Tuesday, March 1, 2011

Greedy Fat Cats


I read in The Irish Times today that banks here will be forced to pay a levy to create a special fund to cover the future costs of failed banks, under legislation published yesterday to meet a condition of the EU-IMF bailout. The Central Bank will be given sweeping powers to take over, run and break up banks under legislation aimed at protecting taxpayers from the cost of a bank failure. And banks who refuse to contribute to the special resolution fund will face fines of up to €250,000 and can lose their banking license.

Troubled banks and their directors can face further fines of €10 million if they fail to draft plans – known as “living wills” – to show how they can recover or resolve their financial difficulties. Bank directors or managers can also face up to five years’ imprisonment for failing to draft the plans. The Central Bank and Credit Institutions (Resolution) Bill will cover all banks in Ireland, including foreign-owned banks and banks in the International Financial Services Centre (IFSC).

Given some banks and financial institutions inclination for risk-taking binges, it is important that there are limits put in place to stop this avaricious derring-do when pursuing quick profits and massive bonuses. That’s how the last economic crisis – which began as a financial crisis – came about to the detriment of many national economies. As we know, this resulted in markets plummeting, credit drying up and jobs vanishing. So it’s a good idea that there is a prudent mechanism in place that will protect taxpayers from bearing the brunt of bankers and financiers’ greedy orgy of indulgent irresponsibility. The global financial crisis of 2008-2009 is costing taxpayers mega-bucks that many of us, I am sure, have been itching to get these errant riffraff to face a firing squad.

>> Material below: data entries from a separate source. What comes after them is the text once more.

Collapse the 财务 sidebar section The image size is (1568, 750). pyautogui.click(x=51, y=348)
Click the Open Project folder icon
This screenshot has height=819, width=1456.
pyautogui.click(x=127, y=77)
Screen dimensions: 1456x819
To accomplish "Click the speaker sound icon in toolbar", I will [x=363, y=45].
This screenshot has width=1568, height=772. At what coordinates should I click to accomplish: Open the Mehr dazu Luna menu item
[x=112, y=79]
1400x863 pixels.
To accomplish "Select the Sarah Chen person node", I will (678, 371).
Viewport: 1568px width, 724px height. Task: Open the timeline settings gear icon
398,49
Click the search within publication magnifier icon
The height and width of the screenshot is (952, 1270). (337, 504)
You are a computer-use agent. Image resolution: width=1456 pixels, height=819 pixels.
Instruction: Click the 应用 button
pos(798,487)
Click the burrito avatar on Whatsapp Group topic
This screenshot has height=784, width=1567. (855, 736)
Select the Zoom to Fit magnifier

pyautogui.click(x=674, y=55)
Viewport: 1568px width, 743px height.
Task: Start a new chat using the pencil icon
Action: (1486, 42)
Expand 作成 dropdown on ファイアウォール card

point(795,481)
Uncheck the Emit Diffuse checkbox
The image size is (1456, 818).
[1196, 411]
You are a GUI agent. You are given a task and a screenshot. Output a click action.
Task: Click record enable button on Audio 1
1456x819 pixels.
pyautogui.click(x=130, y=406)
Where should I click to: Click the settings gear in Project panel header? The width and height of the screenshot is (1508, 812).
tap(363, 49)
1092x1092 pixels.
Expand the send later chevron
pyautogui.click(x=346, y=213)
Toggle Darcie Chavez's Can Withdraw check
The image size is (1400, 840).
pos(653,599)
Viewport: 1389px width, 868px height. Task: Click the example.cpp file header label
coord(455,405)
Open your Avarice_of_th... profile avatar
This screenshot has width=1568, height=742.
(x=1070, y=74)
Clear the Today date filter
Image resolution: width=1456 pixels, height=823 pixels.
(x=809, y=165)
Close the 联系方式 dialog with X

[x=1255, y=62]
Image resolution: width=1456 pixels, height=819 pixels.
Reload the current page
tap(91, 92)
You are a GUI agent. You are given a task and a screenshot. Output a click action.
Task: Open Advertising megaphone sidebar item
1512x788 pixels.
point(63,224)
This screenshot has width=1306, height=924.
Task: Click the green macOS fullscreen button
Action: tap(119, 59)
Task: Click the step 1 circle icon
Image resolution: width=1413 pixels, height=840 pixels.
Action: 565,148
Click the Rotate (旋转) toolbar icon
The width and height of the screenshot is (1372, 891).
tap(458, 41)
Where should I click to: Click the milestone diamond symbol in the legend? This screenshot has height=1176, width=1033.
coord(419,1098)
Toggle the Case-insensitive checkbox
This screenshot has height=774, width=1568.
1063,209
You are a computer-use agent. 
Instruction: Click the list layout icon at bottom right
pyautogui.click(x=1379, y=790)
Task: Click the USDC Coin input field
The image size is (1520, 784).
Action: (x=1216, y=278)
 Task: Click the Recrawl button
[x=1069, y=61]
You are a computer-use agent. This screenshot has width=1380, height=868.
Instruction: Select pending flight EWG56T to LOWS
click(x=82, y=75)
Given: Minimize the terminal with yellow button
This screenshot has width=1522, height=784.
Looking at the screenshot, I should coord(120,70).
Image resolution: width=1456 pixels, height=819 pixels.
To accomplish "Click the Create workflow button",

Just consider this UK news report that was published in the Daily Mirror on February 16, 2011: “It is only three years since the banking crisis caused public debt of £890 billion, creating the climate for the ­Government’s huge cuts in public services. The same taxpayers who bailed out the banks are now struggling to survive the economic downturn, facing pay cuts, redundancies and rising unemployment”.

Yet, bankers are celebrating bonuses like the financial crisis never happened. As the said newspaper narrated, a portion of it is reproduced here:

With champagne corks popping from £200 bottles of bubbly, there was no sign of the biggest financial disaster since the Great Depression of the 30s.

Youth unemployment might be teetering at the one million mark but, in the bars of the City of London, rich ­financiers were splashing the cash like the worst excesses of the 80s. Traders from Barclays Capital, whose boss Bob Diamond yesterday revealed a £6 billion profit, celebrated their bonuses by downing £195 bottles of Cristal champers and buying luxury motors.

The ‘banker’s choice’ of luxury sports car – the £70,000 Porsche 911 Black Edition – is selling out as the fat cats fill their boots again.

The market in £1 million-plus properties in London also remains buoyant – and interest is even growing.

Independent estate agent Charles McDowell received inquiries from three senior bankers at JP Morgan, Deutsche and Barclays in a single day in January. He said the banks’ most valued staff “are getting just as much as before”.

And the size of the bonus? It was quoted: “Even if a guy is really lazy and has done s*** all year, he’ll still get a £600,000 bonus”.

“The PAs even got bonuses today, some of them got £60,000.

“Most traders got two, three, four, five and even six million. Some people are annoyed because they don’t think they got enough this year.”

It is worth recognizing that this ostentatious display of unashamed piggishness risks inflaming rising public anger about the scale of payouts to these snobs. That's why I still prefer to bring them before a firing squad.